Dimension Sarah (Solo Founder) Marcus (Indie Hacker) Alex (First-Timer) Jordan (Side Project)
Primary Goal Product-market fit Shipping velocity Validation Consistency
Time Available 40-60 hrs/week 40-80 hrs/week 20-40 hrs/week 5-10 hrs/week
Risk Tolerance Low (can't afford another failure) High (fails fast, moves on) Low (career transition) Medium (safety net from day job)
Tech Skills Expert Expert Beginner-Intermediate Intermediate
Key Command init (rigor) track (speed) init (clarity) loop (accountability)
Pain Intensity High (stuck) Medium (scattered) High (lost) Medium (inconsistent)
Pay willingness High (needs this to work) Medium (sees value) High (saves consulting fees) Low-Medium (nice to have)

Anti-Personas (Who LoopKit Is NOT For)

Enterprise Product Manager

  • Manages 10-person teams with Jira, Confluence, and quarterly OKRs
  • Needs resource allocation, Gantt charts, and stakeholder reports
  • Why not LoopKit: Too lightweight, not collaborative, no enterprise features

Agency Owner

  • Manages 5+ client projects simultaneously
  • Needs client visibility, billing integration, and team assignment
  • Why not LoopKit: Single-founder focused, no multi-user support (yet)

VC-Backed Startup Founder

  • Has $2M in the bank, 5-person team, board meetings
  • Needs OKR tracking, investor updates, and hiring pipelines
  • Why not LoopKit: Too early-stage, not team-oriented enough

Hobbyist Coder

  • Codes for fun, no intention of monetizing
  • Wants to learn new frameworks, build portfolio pieces
  • Why not LoopKit: The validation and shipping pressure would feel like work, not play

How to Use This Document

For Product Decisions: Before adding any feature, ask: "Which persona needs this most, and what pain does it solve?"

For Copywriting: When writing CLI output, UI text, or marketing copy, write for Sarah (our primary persona).
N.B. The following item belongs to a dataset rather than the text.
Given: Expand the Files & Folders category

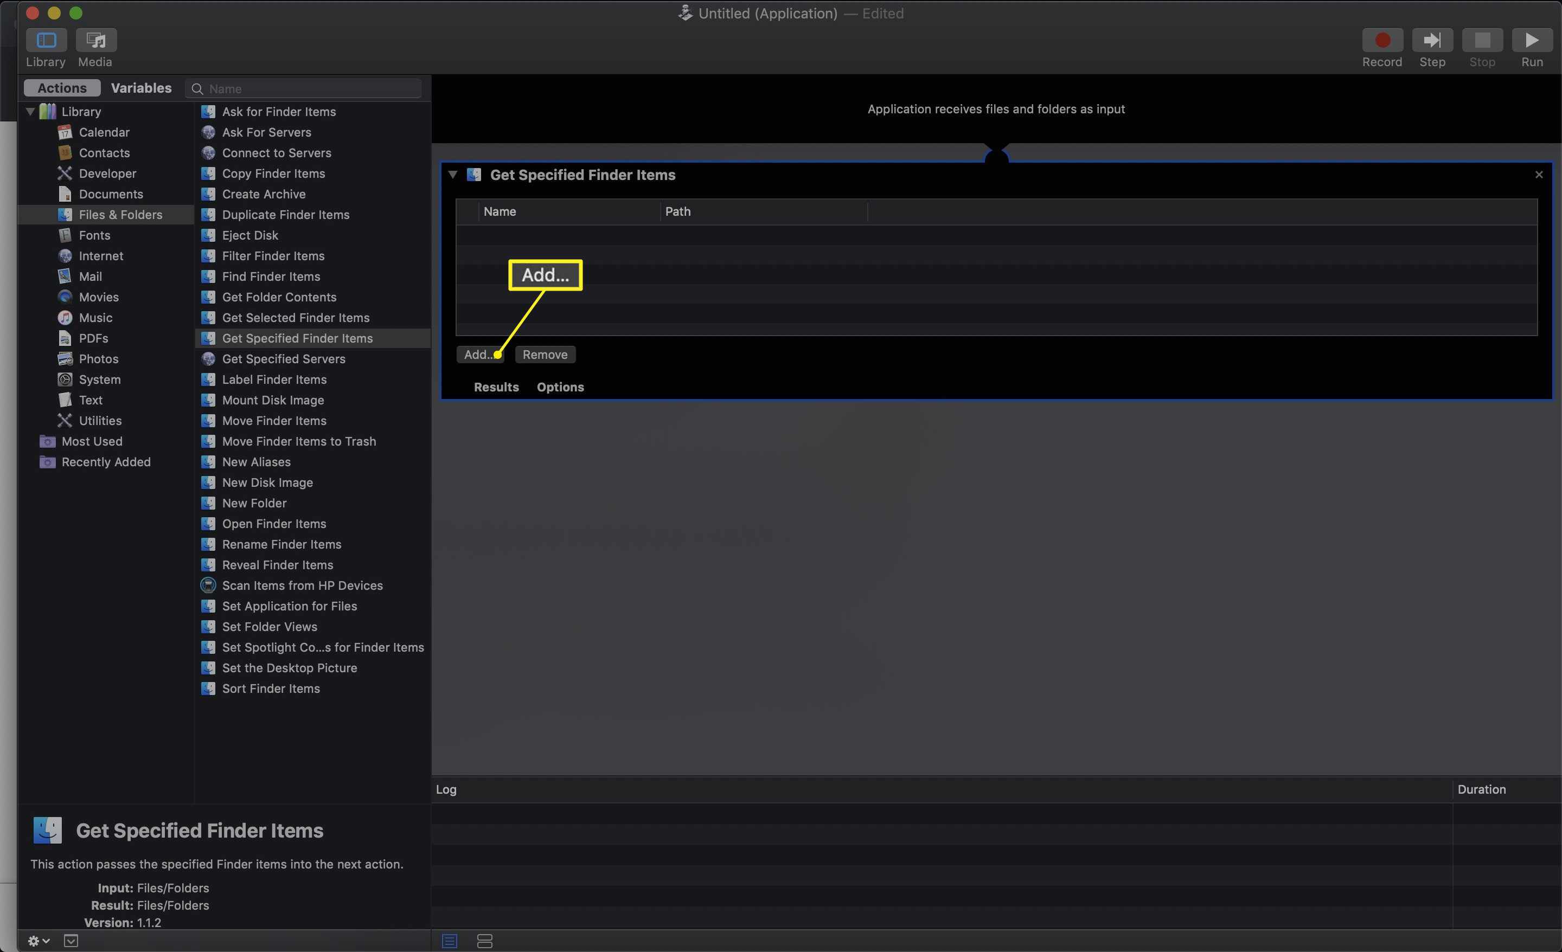Looking at the screenshot, I should (120, 214).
She's smart but overwhelmed. She needs clarity, not cleverness.

For Prioritization: Features that help multiple personas ship more consistently should be prioritized over features that only help one persona in edge cases.

For Onboarding: The first-run experience should assume Alex (first-timer) level of familiarity. Power users like Marcus will figure out advanced features on their own.